Uma
pesquisa recente com usuários de rede social no Japão (onde as tendências
tecnológicas culturais geralmente se desenvolvem), feita pela Mobile Marketing
Data Labs, produz uma leitura fascinante. Ela revela que 75,4% dos consumidores
japoneses só acessam os serviços de computação social pelo telefone celular. Em
contrapartida, somente 2% dos entrevistados disseram que só acessam esses
serviços pelo PC. É uma tendência que vem sendo seguida no mundo desenvolvido.
Mais pessoas nessas regiões têm acesso ao telefone celular do que ao computador,
de modo que elas têm sido rápidas na adesão a serviços emergentes de redes
sociais.
Na Europa, segundo um relatório recente da Forrester, "Por que o celular poderia reinventar a computação social" (outubro de 2009), em média 7% dos jovens de 16 a 24 anos já acessam sites de rede social usando o celular, comparado com 3% de todos os clientes europeus on-line. Da mesma forma, um relatório do JRC Institute for Prospective Technological Studies, "O impacto da computação social na economia e na sociedade da informação da UE", revela que, até o final de 2008, 41% dos usuários de internet da UE participavam de atividades de computação social, um número que subia para 64% se fossem considerados os usuários com menos de 24 anos.
De acordo com o mesmo relatório da Forrester, "o telefone celular tem o
potencial de se tornar o elo das atividades de computação social". Não é de
surpreender, já que as duas tecnologias existem para melhorar as comunicações.
Basta pensar no YouTube para ter um exemplo do casamento perfeito entre um
telefone celular equipado com uma câmera de vídeo e uma cultura de
compartilhamento on-line. O sucesso dele foi tão grande que, se o YouTube fosse
um país, ele seria o terceiro país mais populoso do mundo. O que só serve para
mostrar que tudo o que se precisa para iniciar uma revolução é o catalisador
correto.
Durante anos, as pessoas sonharam com uma sociedade "sempre conectada", na qual
uma combinação de redes WiFi e banda larga forneceria internet a todos, não
importando onde estivessem.
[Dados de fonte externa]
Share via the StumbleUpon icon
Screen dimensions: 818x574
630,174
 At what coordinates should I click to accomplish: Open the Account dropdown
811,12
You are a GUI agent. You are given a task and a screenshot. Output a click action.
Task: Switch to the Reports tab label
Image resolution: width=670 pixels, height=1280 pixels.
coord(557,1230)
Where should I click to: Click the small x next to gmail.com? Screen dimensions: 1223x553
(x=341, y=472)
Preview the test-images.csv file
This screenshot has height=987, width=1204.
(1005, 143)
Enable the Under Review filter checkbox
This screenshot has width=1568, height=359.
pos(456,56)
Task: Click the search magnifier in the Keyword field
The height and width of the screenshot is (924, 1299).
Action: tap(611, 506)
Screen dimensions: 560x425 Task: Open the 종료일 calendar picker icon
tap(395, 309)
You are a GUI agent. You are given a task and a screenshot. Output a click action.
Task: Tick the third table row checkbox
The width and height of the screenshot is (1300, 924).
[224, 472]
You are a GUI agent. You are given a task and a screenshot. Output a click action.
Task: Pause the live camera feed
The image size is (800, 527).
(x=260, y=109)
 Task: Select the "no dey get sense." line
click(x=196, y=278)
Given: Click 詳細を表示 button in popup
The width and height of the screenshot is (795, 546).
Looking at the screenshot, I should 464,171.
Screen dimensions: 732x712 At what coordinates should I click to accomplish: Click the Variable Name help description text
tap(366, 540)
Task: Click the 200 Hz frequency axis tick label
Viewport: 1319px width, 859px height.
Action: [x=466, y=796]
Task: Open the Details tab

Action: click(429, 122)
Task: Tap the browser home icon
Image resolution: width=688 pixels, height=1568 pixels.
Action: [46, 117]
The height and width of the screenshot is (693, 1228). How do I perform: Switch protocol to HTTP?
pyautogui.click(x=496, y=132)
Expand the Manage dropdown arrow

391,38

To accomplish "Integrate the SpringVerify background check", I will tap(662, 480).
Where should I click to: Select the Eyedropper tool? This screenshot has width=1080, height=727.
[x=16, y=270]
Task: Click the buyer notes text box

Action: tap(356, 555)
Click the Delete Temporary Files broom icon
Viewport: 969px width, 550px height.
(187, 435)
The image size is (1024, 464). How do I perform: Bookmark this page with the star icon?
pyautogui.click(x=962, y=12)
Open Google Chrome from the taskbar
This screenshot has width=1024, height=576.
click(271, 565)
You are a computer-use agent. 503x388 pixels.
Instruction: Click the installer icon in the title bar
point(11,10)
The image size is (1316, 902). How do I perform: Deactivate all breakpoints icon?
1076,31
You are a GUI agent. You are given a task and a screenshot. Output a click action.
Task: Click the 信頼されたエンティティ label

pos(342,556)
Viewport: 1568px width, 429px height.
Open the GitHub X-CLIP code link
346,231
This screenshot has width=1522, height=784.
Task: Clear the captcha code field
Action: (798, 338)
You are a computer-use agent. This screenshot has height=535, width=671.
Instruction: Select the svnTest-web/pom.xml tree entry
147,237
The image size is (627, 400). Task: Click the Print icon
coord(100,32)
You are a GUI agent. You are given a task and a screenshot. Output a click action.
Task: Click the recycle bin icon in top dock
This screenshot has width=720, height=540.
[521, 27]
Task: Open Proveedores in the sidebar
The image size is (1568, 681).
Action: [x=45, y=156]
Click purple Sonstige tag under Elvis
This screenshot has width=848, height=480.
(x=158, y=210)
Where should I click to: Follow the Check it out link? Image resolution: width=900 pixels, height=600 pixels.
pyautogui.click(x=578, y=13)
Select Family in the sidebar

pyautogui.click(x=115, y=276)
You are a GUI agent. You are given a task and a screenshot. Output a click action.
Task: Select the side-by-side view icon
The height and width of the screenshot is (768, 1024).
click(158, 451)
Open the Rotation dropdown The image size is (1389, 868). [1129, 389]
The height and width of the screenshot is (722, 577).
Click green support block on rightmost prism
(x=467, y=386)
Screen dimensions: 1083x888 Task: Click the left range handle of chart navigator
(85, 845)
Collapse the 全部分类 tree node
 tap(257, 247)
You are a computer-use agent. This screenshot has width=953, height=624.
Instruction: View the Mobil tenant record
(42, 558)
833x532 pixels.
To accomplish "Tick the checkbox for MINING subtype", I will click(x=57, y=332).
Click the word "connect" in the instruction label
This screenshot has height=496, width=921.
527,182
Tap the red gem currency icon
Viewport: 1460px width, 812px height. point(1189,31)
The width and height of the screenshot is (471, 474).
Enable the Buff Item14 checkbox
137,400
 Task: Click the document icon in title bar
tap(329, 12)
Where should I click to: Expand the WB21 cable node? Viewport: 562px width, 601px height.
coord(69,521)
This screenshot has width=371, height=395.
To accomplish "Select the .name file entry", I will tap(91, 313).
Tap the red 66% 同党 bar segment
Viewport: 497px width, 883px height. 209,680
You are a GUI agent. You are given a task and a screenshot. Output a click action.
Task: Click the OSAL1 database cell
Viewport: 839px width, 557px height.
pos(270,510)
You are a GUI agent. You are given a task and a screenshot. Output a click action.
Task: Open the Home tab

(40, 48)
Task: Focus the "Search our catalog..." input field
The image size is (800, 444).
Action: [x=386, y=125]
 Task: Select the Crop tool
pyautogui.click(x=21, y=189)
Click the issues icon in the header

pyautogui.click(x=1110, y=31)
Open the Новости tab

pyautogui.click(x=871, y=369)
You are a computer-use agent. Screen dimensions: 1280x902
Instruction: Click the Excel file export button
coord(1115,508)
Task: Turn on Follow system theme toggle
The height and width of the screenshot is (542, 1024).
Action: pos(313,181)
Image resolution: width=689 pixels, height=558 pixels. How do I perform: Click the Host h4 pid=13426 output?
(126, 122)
Para a maioria, a realidade tem sido "nem sempre
conectado quando mais se precisa". No entanto, como prova a Generation Next, as
coisas não têm que ser assim se você estiver preparado para dar o salto da banda
larga fixa para a móvel.
O "Estudo sobre banda larga móvel", recém-publicado pela CCA Insight, sugere que
a banda larga móvel na Europa irá explodir este ano, com o número de assinantes
e de faturamento previsto para duplicar até 2011. Nos outros lugares, essa
explosão já aconteceu. Segundo Alexei Poliakov, um analista com especial
interesse no mercado móvel japonês, a penetração da banda larga móvel 3G no
Japão já chegou a 95% do mercado, e 84,3% dos consumidores móveis estão usando
planos de dados 3G.
O tipo de penetração 3G encontrada no Japão fomenta o desenvolvimento inicial de
uma cultura de rede social localizada. O Twitter tem cerca de meio milhão de
usuários japoneses, e o Facebook tem 1,5 milhão, mas a rede local Mixi tem
impressionantes 17 milhões. Essas redes atraem a cultura de jogos, tão forte no
Japão – e elas não têm medo de cobrar por conteúdo de qualidade.